The warning was issued to call attention to a quintet of CVEs that are being actively exploited by a threat actor affiliated with Russia’s foreign intelligence service (SVR).
Russian Foreign Intelligence Service (SVR) actors (also known as APT29, Cozy Bear, and The Dukes) frequently use publicly known vulnerabilities to conduct widespread scanning and exploitation against vulnerable systems to obtain authentication credentials to allow further access.
This targeting and exploitation encompass U.S. and allied networks, including national security and government-related systems.
Recent Russian SVR activities include compromising SolarWinds Orion software updates, targeting COVID-19 research facilities through deploying WellMess malware, and leveraging a VMware vulnerability that was a zero-day at the time for follow-on Security Assertion Markup Language (SAML) authentication abuse.

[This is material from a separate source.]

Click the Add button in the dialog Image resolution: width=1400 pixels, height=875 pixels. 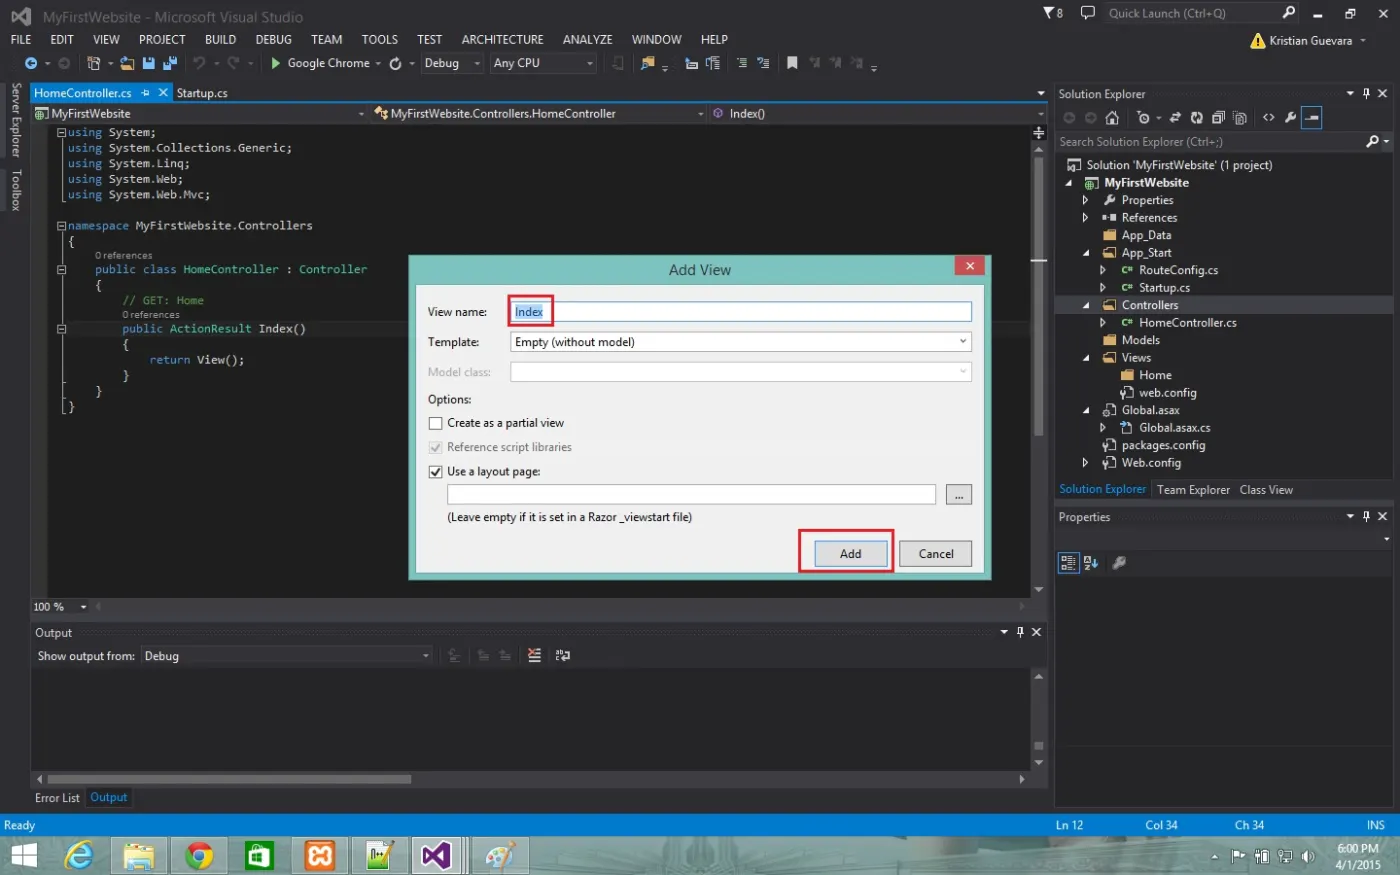coord(850,554)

SVR cyber actors also used authentication abuse tactics following SolarWinds-based breaches.
Mitigation against these vulnerabilities is critically important as the U.S. and allied networks are constantly scanned, targeted, and exploited by Russian state-sponsored cyber actors.
Five Vulnerabilities that need Immediate Attention
- CVE-2018-13379 Fortinet FortiGate VPN
- CVE-2019-9670 Synacor Zimbra Collaboration Suite
- CVE-2019-11510 Pulse Secure Pulse Connect Secure VPN
- CVE-2019-19781 Citrix Application Delivery Controller and Gateway
- CVE-2020-4006 VMware Workspace ONE Access
The NSA’s decision to pinpoint the five old security flaws suggests that many organizations are slow to apply the available fixes, especially during the pandemic when work-from-home expanded the need for VPN technologies.
NSA, CISA, and FBI strongly encourage all cybersecurity stakeholders to check their networks for indicators of compromise related to all five vulnerabilities and to immediately implement associated mitigations.
NSA, CISA, and FBI also recognize all partners in the private and public sectors for comprehensive and collaborative efforts to respond to recent Russian activity in cyberspace.